August 2 – 8, 2019Vol. 21, No. 9

Don't Hesitate, Vegetate!

This buffer has five tiers of vegetation: pine needle mulch, ground cover, shrubs, midstory, and canopy. Current LakeSmart standards require awardees to have at least three out of the five tiers. Photo courtesy of Maine Lakes Society LakeSmart.

by Sabine Fontaine

This tip is all about how to vegetate. And no, I don't mean vegetate as in being passive, inactive, and dull. I mean vegetate as in to grow or sprout or plant! Plants save the lake by catching rainwater runoff and filtering chemicals out of it. Vegetation also covers soil with its leaves, and holds soil with its roots. The vegetation along your shoreline is called a buffer. The larger it is, the more it protects the lake. Please note that grass is not a proper buffer! In fact, I've often heard that grass is as good as a dirt hill. It does not protect the lake compared to other ground covers, shrubs, or trees.

On the shore we name five tiers of vegetation: mulch, ground cover, shrubs, midstory trees, and canopy trees.

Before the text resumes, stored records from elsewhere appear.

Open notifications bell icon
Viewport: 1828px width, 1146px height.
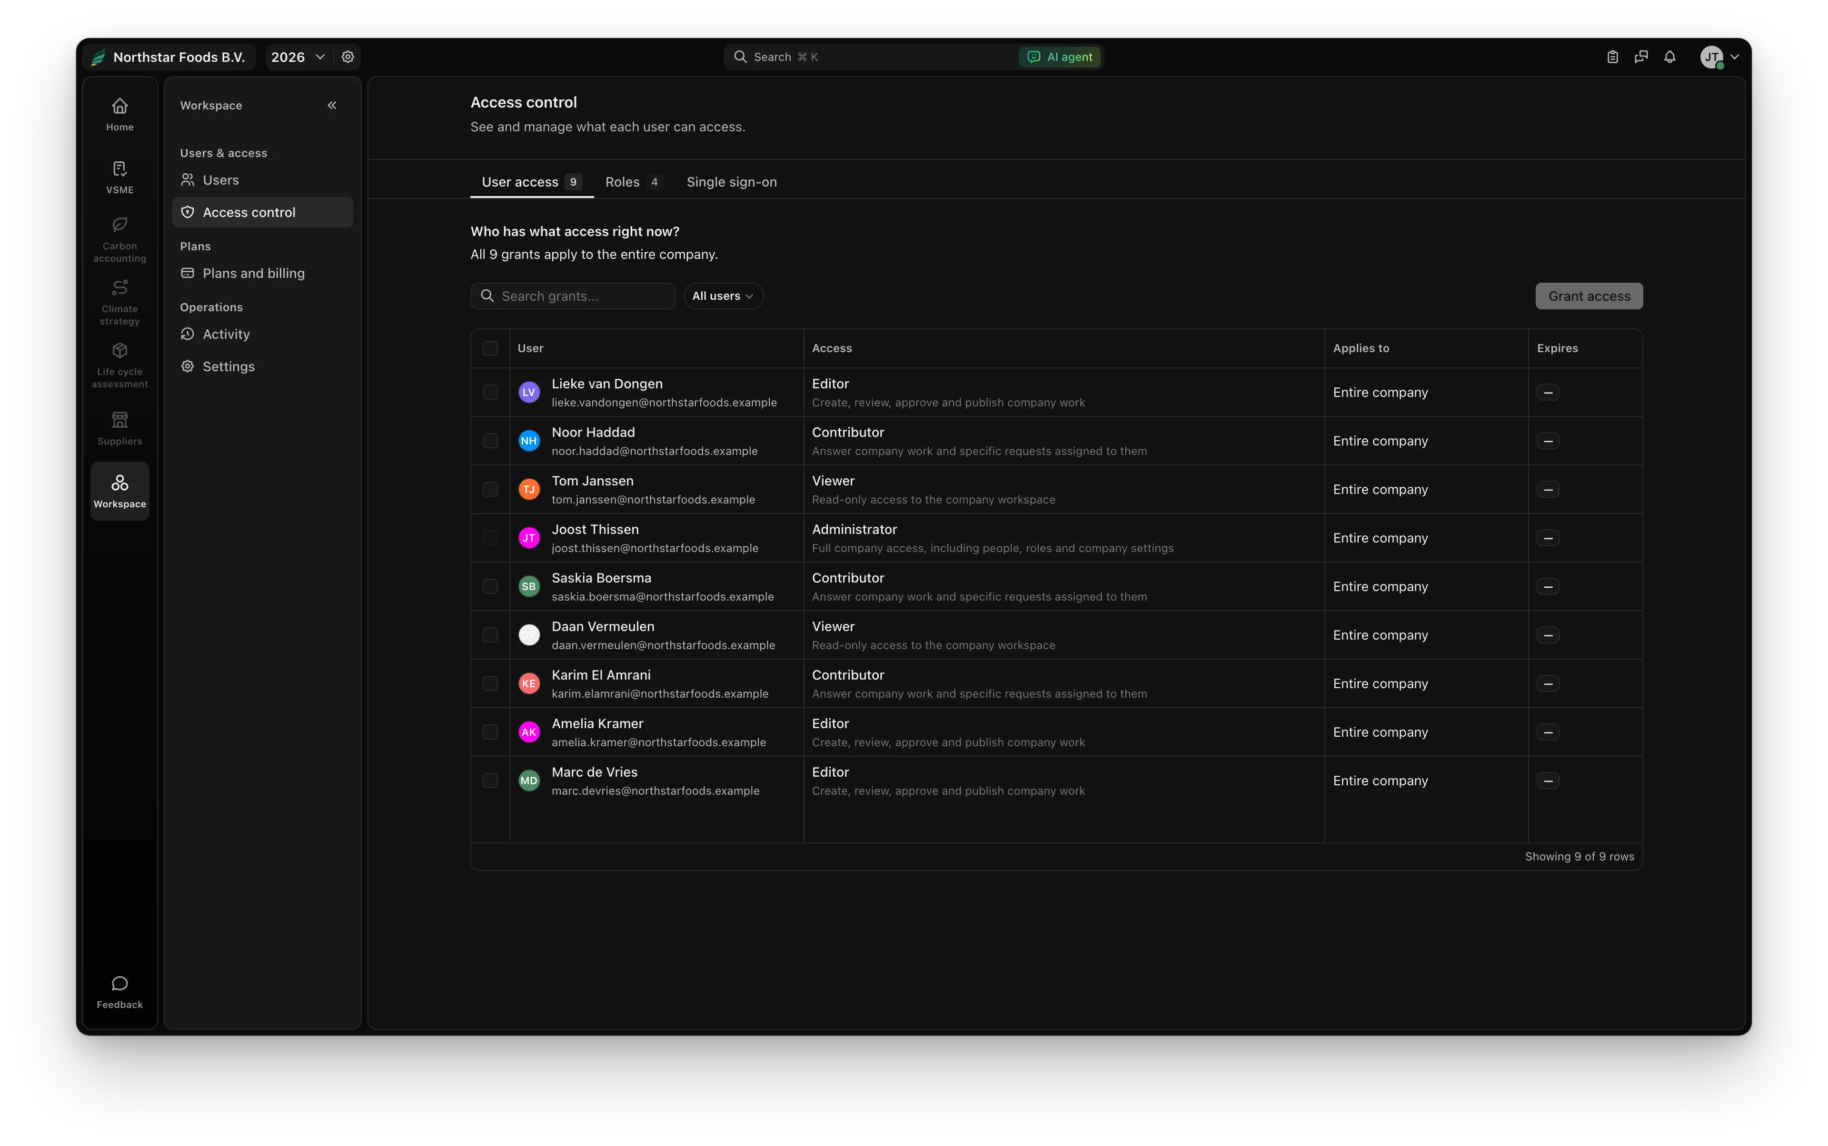click(x=1670, y=57)
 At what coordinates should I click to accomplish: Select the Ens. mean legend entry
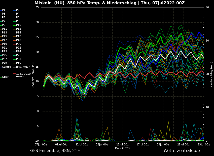23,67
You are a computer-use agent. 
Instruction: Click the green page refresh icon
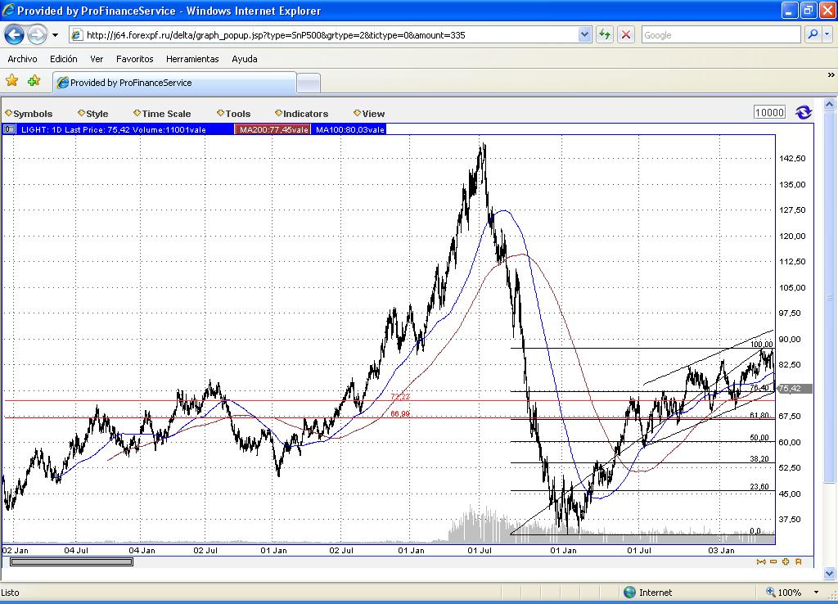(x=605, y=35)
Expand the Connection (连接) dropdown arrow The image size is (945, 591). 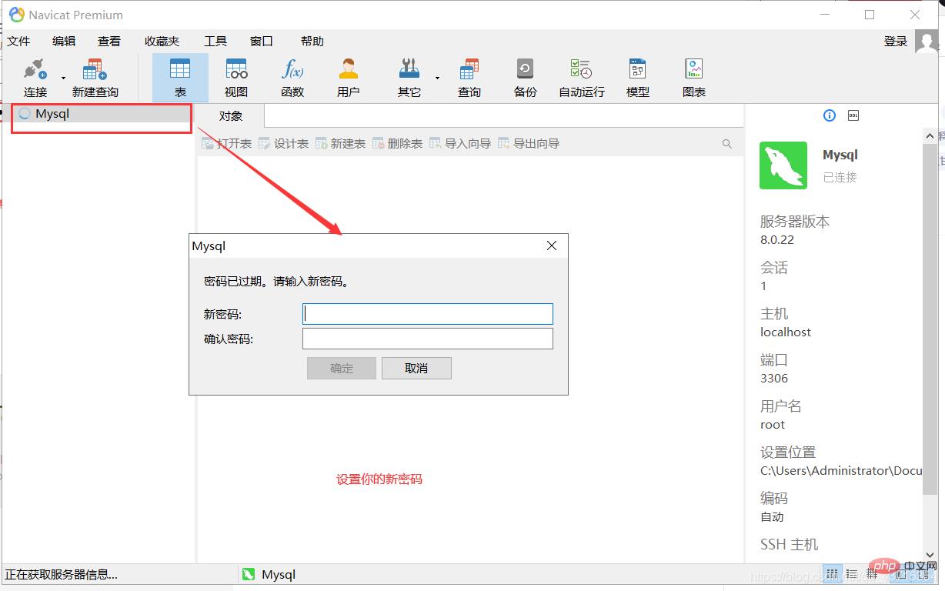click(63, 78)
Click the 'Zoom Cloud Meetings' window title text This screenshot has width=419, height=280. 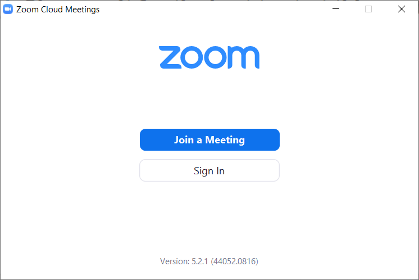[58, 10]
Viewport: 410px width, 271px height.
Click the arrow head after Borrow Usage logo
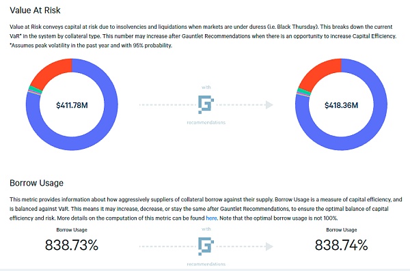click(269, 246)

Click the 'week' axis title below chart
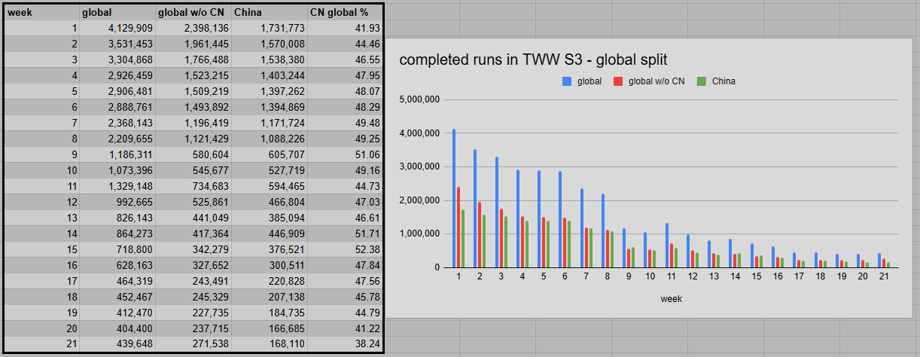click(672, 299)
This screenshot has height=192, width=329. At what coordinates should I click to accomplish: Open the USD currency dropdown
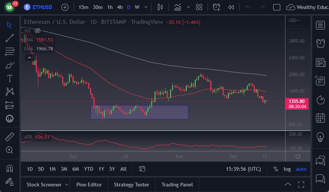tap(294, 20)
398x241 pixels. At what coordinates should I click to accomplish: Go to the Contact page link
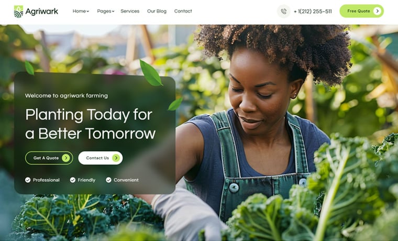[183, 11]
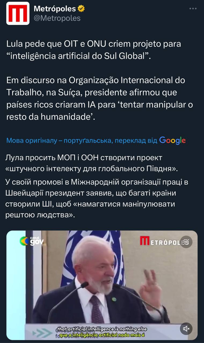Open the Metrópoles red M profile avatar
This screenshot has height=343, width=204.
click(18, 13)
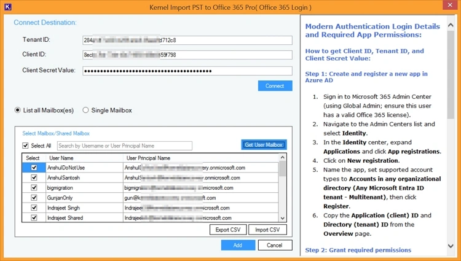
Task: Uncheck Indrajeet Singh mailbox checkbox
Action: [x=34, y=208]
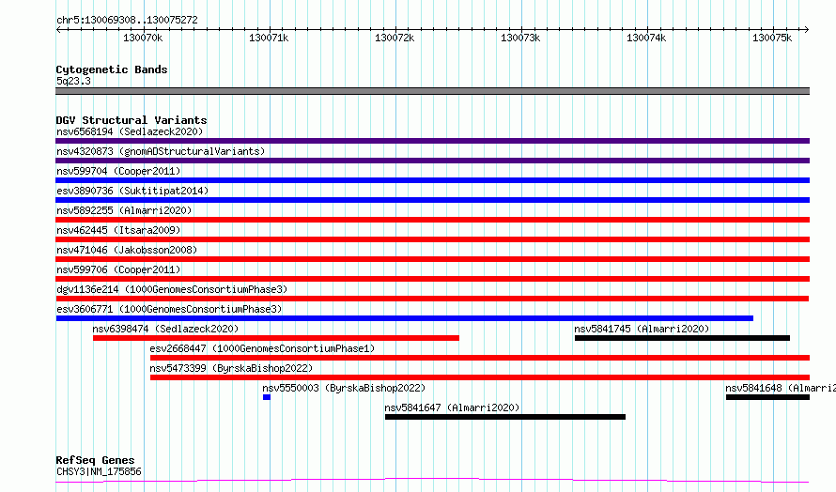Open dgv1136e214 1000GenomesConsortiumPhase3 variant

coord(432,299)
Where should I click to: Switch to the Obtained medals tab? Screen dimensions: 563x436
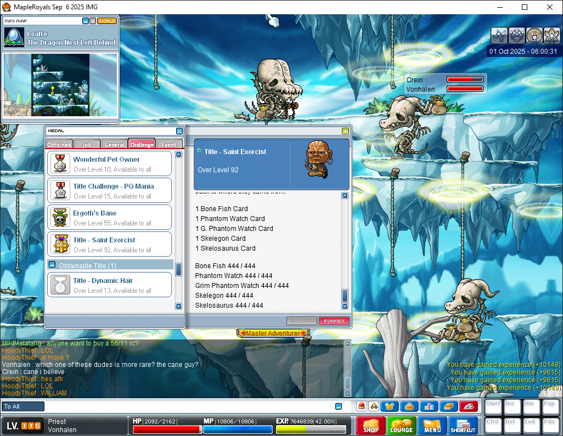[x=59, y=145]
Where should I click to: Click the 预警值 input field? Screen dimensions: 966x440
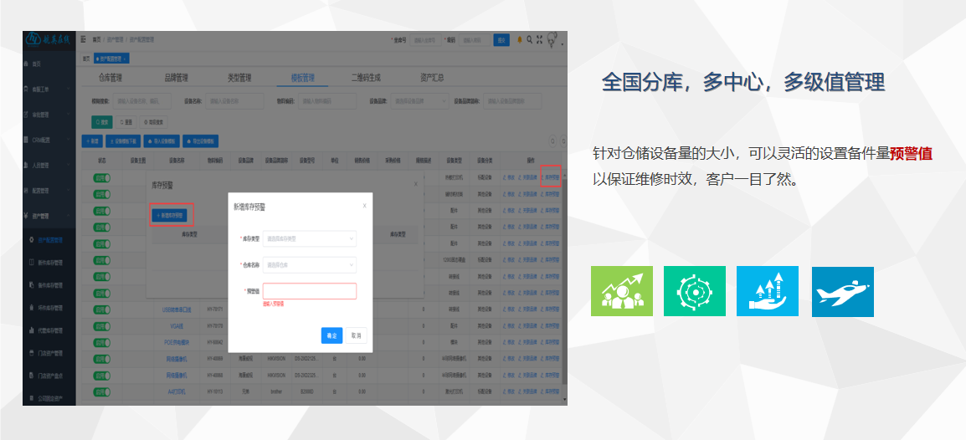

For example, a five-tier buffer garden might have a layer of pine needles or some undyed mulch; some creeping juniper, lowbush blueberry, hostas, ferns, or daylilies as ground cover; some larger shrubs such as highbush blueberry, dogwood, summersweet, or chokebush; and finally trees such as pussy willow or common witchhazel, and oak or maple. These plants are hardy and they are widely available at local nurseries in central Maine.